[SciPy-User] vectorized version of 'multinomial' sampling function

Wed Oct 14 23:05:34 EDT 2009

<josef.pktd at gmail.com> wrote:

>>> If you only want n=1, then it seems to me, you could do this also with
>>> drawing an integer out of range(3) with the given probabilities.

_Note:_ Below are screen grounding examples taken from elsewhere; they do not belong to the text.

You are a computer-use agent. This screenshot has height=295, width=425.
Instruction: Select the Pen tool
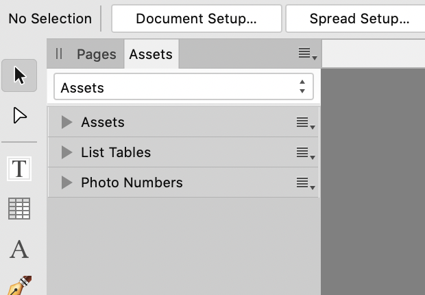(x=19, y=285)
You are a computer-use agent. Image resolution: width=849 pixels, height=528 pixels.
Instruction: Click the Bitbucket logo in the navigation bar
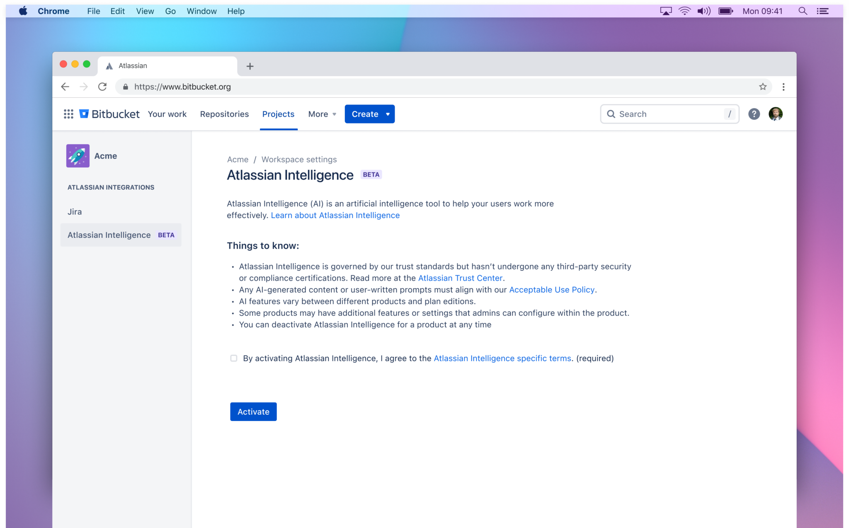coord(109,114)
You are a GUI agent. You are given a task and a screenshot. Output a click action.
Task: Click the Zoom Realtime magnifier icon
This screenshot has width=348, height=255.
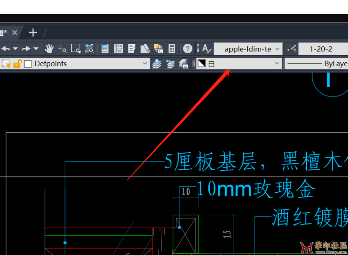pos(62,48)
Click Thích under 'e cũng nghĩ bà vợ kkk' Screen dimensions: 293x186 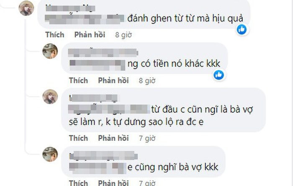pyautogui.click(x=79, y=183)
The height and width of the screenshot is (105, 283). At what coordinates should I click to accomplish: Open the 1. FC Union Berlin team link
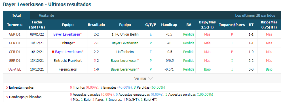click(x=125, y=34)
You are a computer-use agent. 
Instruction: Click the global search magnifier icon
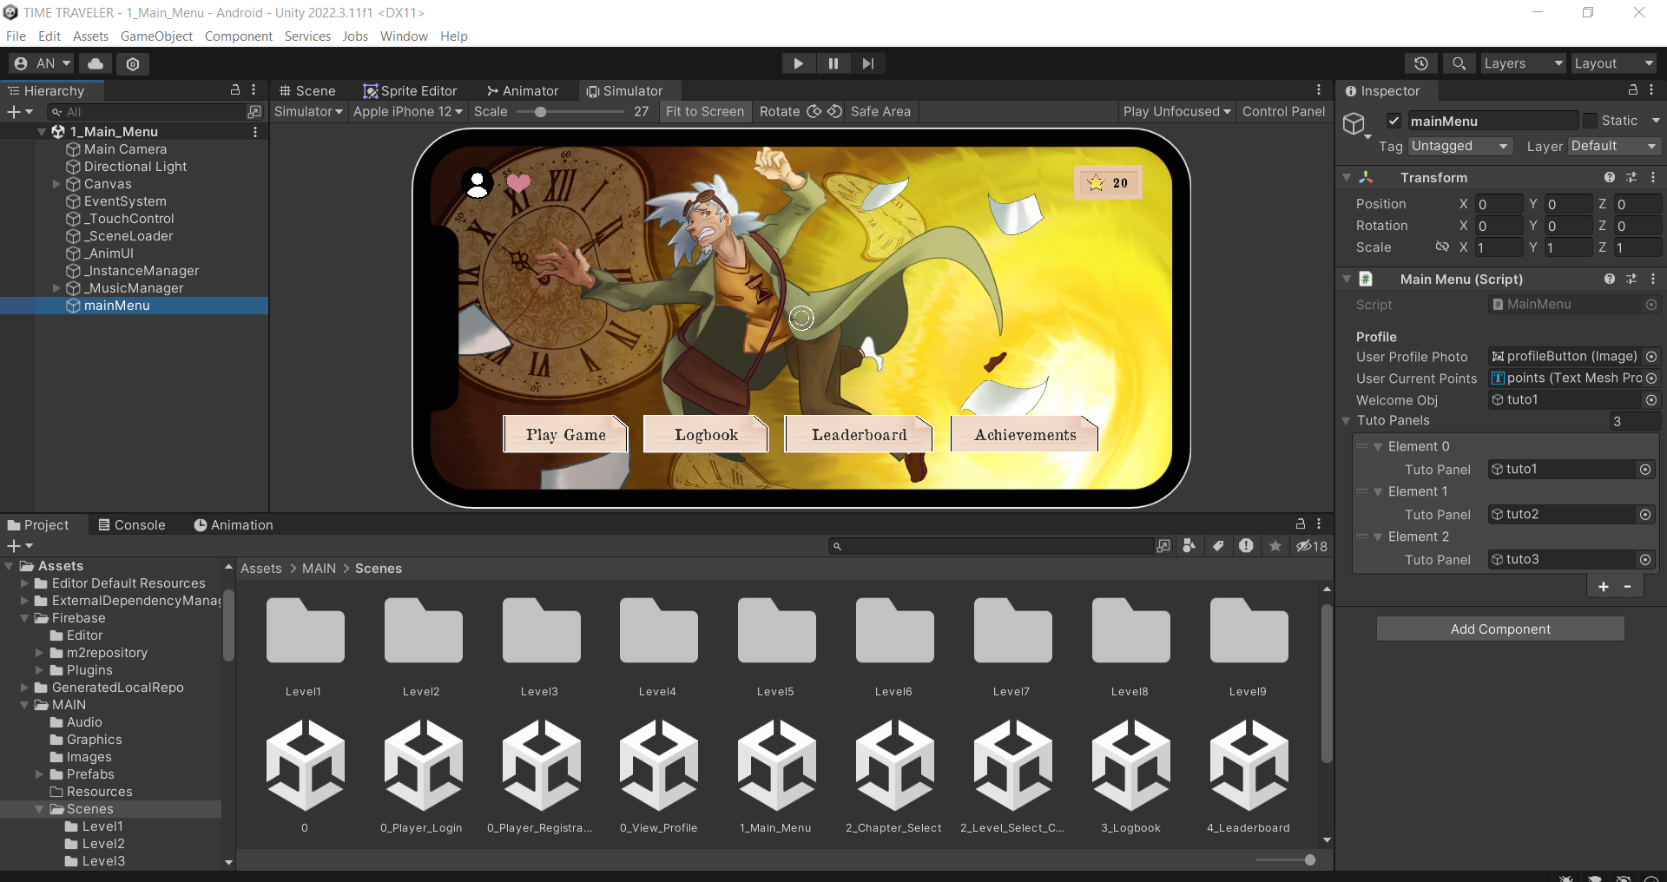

This
>>> can be vectorized easily directly with numpy. (just like an individual
>>> observation in multinomial logit)
>>>
>>> Josef
>>>
>>>>
>>>> to get a vector of multinomial samplers, each using the nth list in
>>>> 'p'. something like:
>>>>
>>>> array([[1, 0, 0], [0, 0 1]]) in this case. is this possible? it seems
>>>> like 'multinomial' takes only a one dimensional array. i could write
>>>> this as a "for" loop of course but i prefer a vectorized version since
>>>> speed is crucial for me here.
>>
>>
>> for n=1 the following should work (unless I still cannot tell
>> multinomial distribution and multinomial logit apart)
>>
>> Josef
>>
>>>>> p = np.array([[ 0.9 ,  0.05,  0.05],
>>       [ 0.05,  0.05,  0.9 ]])
>>>>> pcum = p.cumsum(1)
>>>>> pcuma = np.repeat(pcum,20, 0)
>>>>> rvs = np.random.uniform(size=(40))
>>>>> a,b,c = pcuma.T
>>>>> mnrvs = np.column_stack((rvs<=a, (rvs>a) & (rvs<=b), rvs>b)).astype(int)
>>>>> mnrvs[:20].sum()
>> 20
>>>>> mnrvs[:20].sum(0)
>> array([19,  0,  1])
>>>>> mnrvs[20:].sum()
>> 20
>>>>> mnrvs[20:].sum(0)
>> array([ 1,  0, 19])
>>>>> mnrvs[15:25]
>> array([[0, 0, 1],
>>       [1, 0, 0],
>>       [1, 0, 0],
>>       [1, 0, 0],
>>       [1, 0, 0],
>>       [0, 0, 1],
>>       [0, 0, 1],
>>       [0, 0, 1],
>>       [1, 0, 0],
>>       [0, 0, 1]])
>>
>>
>> check for larger sample:
>>
>>>>> pcuma = np.repeat(pcum,500, 0)
>>>>> rvs = np.random.uniform(size=(1000))
>>>>> a,b,c = pcuma.T
>>>>> mnrvs = np.column_stack((rvs<=a, (rvs>a) & (rvs<=b), rvs>b)).astype(int)
>>>>> mnrvs[:500].sum(0)
>> array([456,  17,  27])
>>>>> mnrvs[500:].sum(0)
>> array([ 24,  35, 441])
>>>>> p*500
>> array([[ 450.,   25.,   25.],
>>       [  25.,   25.,  450.]])
>>
>
> similar works for e.g. n=5
>
> Josef

hi Josef,

thanks very much for your reply. i see how this works for the specific
case where the multinomial vector of probabilities has 3 numbers in
it, for which you defined the corresponding variables "a", "b" and
"c". but is there a way to rewrite this code to make it work for an
arbitrarily sized vector of probabilities? for example, i'm not sure
how one would generalize this line:

mnrvs = np.column_stack((rvs<=a, (rvs>a) & (rvs<=b), rvs>b)).astype(int)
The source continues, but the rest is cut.